▶ **Required work**
Repeat, exactly as they appear, the lines from the one with "1200x900 pixels." through the last line of the entries below, but none of the pictures.

▶ **Data extract**
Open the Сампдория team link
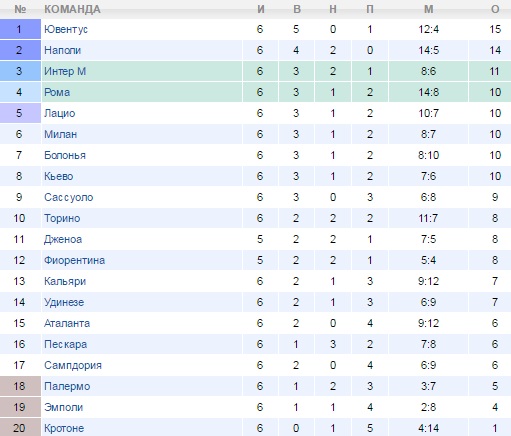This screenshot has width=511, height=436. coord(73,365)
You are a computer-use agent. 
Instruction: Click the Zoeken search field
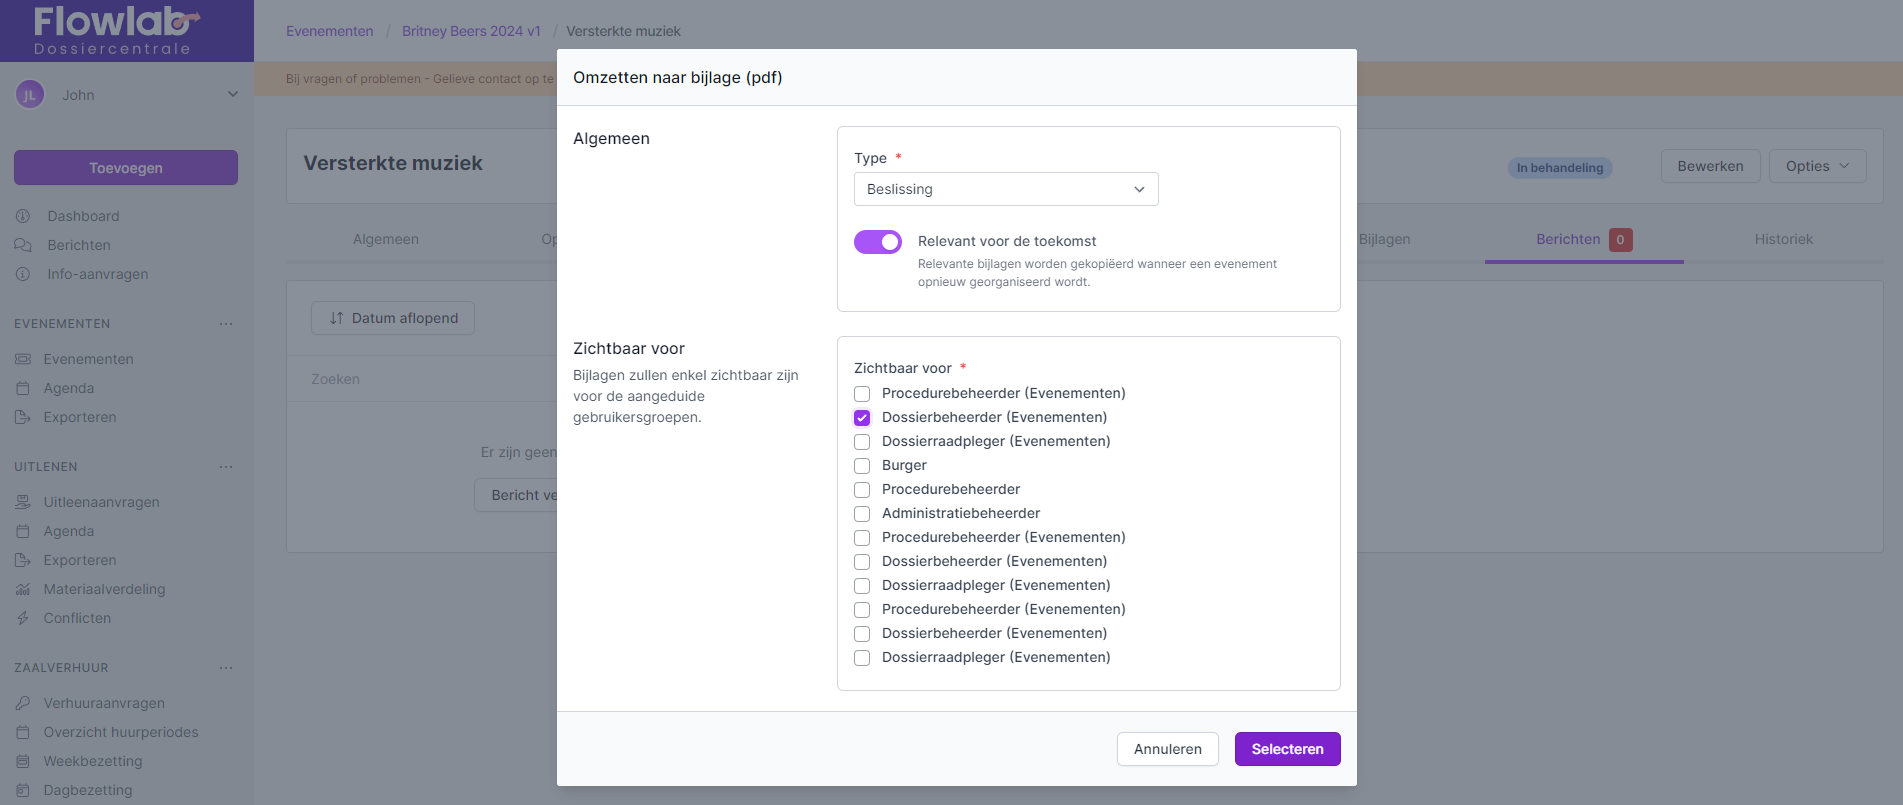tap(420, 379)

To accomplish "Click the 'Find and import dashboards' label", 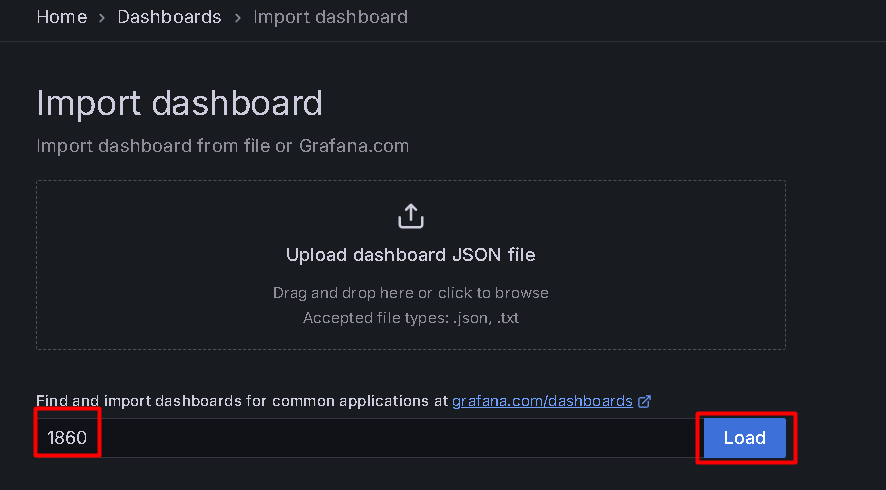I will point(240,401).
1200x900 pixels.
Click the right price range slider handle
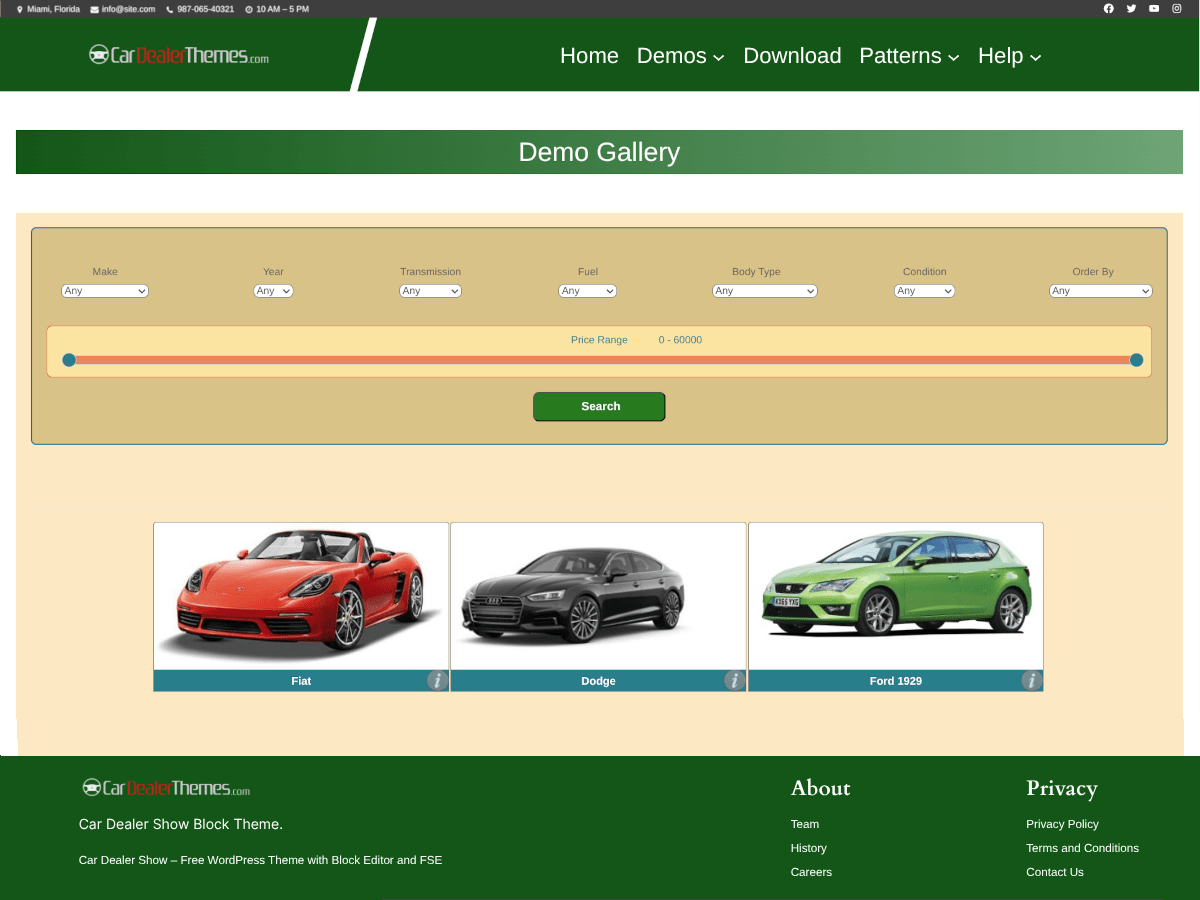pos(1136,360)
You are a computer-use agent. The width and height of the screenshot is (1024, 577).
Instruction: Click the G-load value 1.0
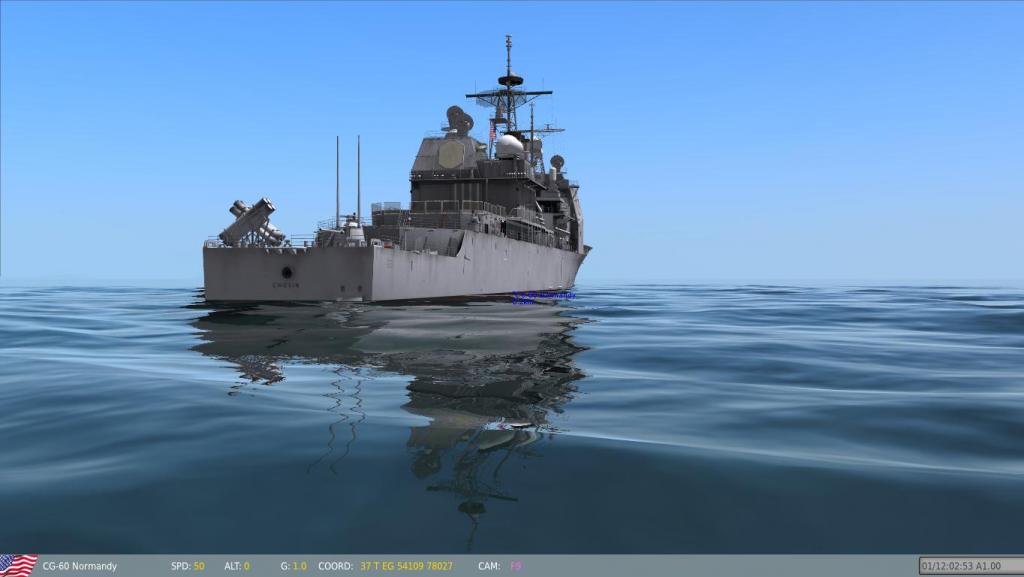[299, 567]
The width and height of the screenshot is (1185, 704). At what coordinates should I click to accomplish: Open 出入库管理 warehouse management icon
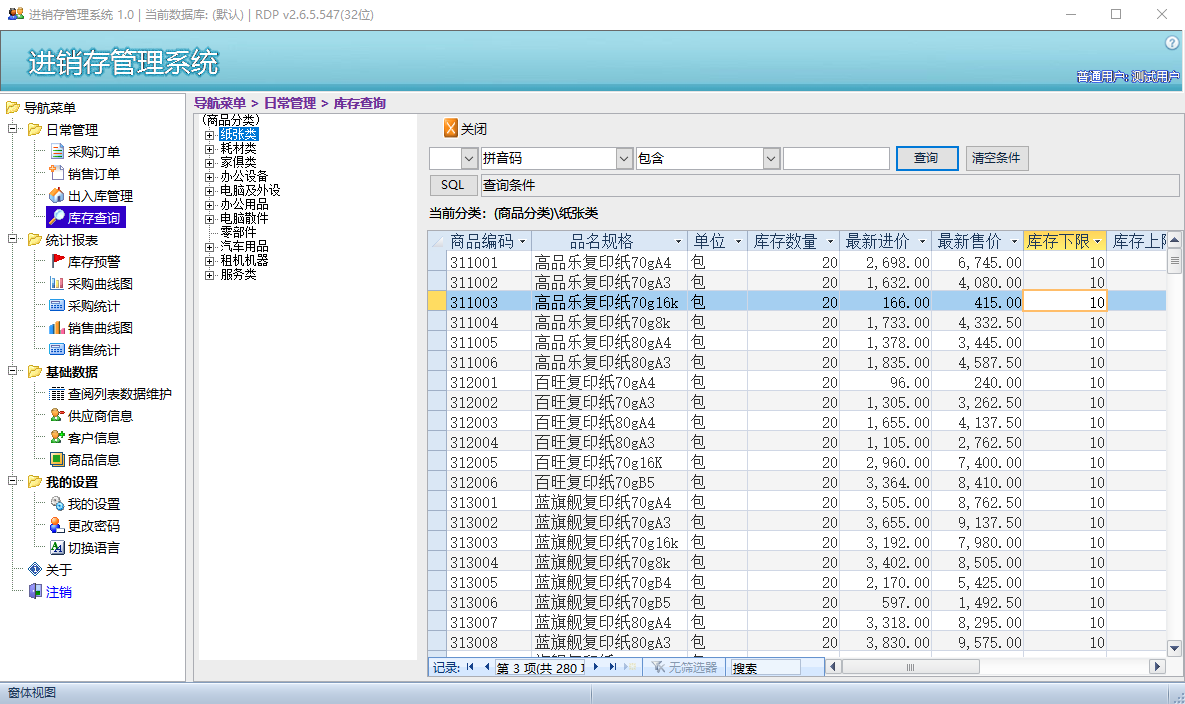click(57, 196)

▶ **Your solution**
1200x900 pixels.
Click the right price range slider handle
pos(1136,360)
You are a computer-use agent. The width and height of the screenshot is (1024, 577).
Instruction: Click the G-load value 1.0
[299, 567]
The width and height of the screenshot is (1185, 704). At what coordinates should I click to accomplish: Open 出入库管理 warehouse management icon
click(57, 196)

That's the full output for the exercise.